AWS IdempotentParameterMismatch means a request was submitted with a client token that was previously used for a different operation with different parameters. The idempotency token is already associated with a prior request whose parameters do not match the current request.
Amazon S3 NoSuchUpload means the multipart upload ID in the request no longer identifies an active multipart upload session.
AWS ResourceConflictException is a deployment-time error that occurs when a Lambda function is already undergoing an update, deployment, or state transition. AWS serializes configuration changes, meaning a second update will be rejected if the first is still in progress.
Azure Conflict means ARM or a resource provider rejected an operation because the target resource is in a state, lock, or concurrent operation window that conflicts with the request.
ARM returns `InvalidResourceLocation` when a storage account name already exists in your subscription but in a different location than requested.

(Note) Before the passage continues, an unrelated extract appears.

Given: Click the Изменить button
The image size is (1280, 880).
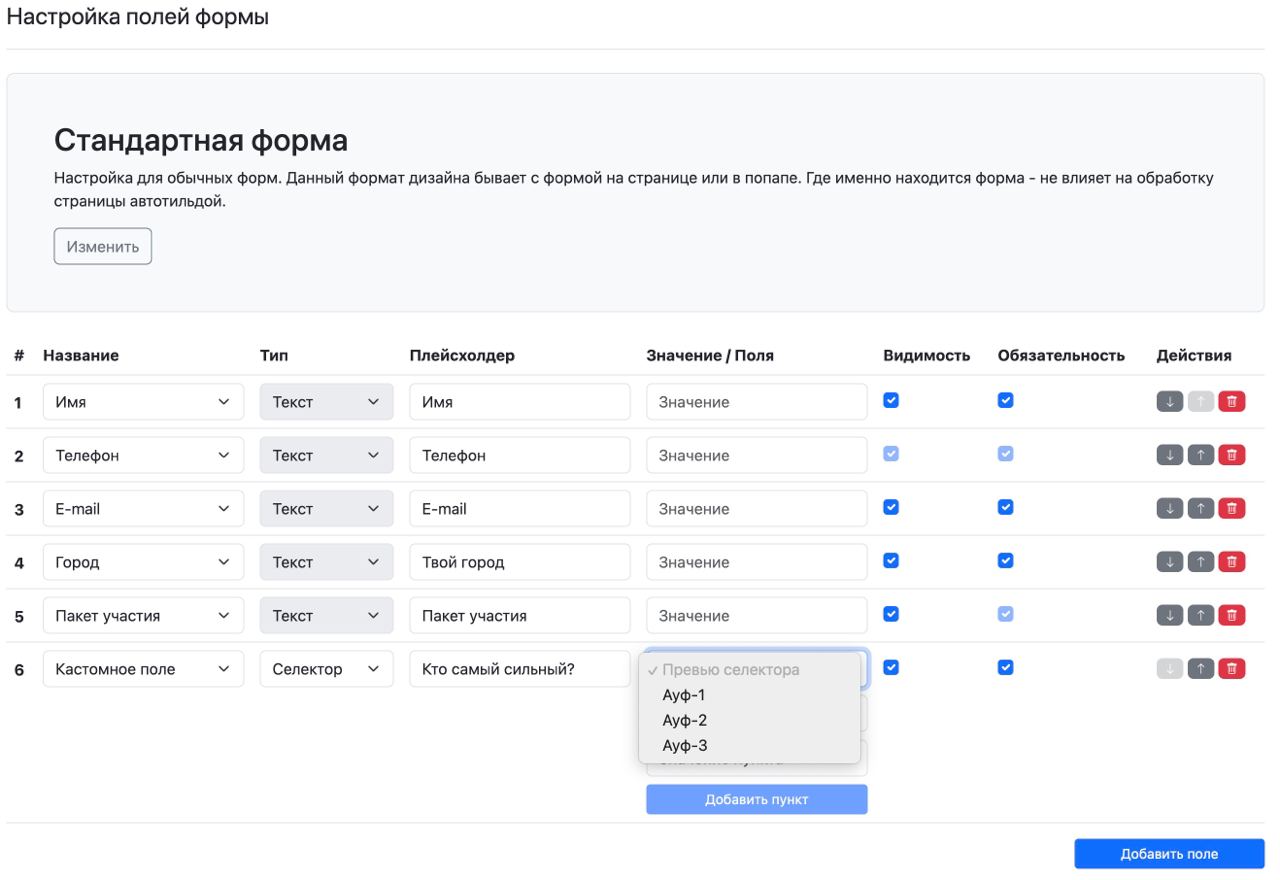Looking at the screenshot, I should [103, 246].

GCP ABORTED means the operation lost a concurrency race and must be restarted from a higher-level transaction or read-modify-write flow.
GCP FAILED_PRECONDITION means the request is valid, but the system state or prerequisite chain is not yet in a condition that allows the operation to run.
GCP INVALID_STATE usually means a Google Cloud service-specific state check rejected the request because the resource lifecycle, dependency, or operation state does not allow the action.
HTTP 409 Conflict means the request conflicts with the current state of the target resource.
Compare Guide
Choose 412 when If-Match or If-Unmodified-Since checks fail; choose 409 for state conflicts without failed precondition headers during concurrent updates.
Playbook
Use this playbook to separate true write conflicts from stale precondition failures, then apply safe re-fetch, optimistic-lock, and retry choices.
409 indicates a state conflict during processing, while 412 indicates a declared precondition (for example If-Match) evaluated to false.
Retries increase concurrent write pressure and can replay stale versions. Without fresh reads and merge logic, conflict rates rise quickly.
Use optimistic concurrency with version tokens and idempotency keys, then isolate high-contention keys with targeted partitioning strategies.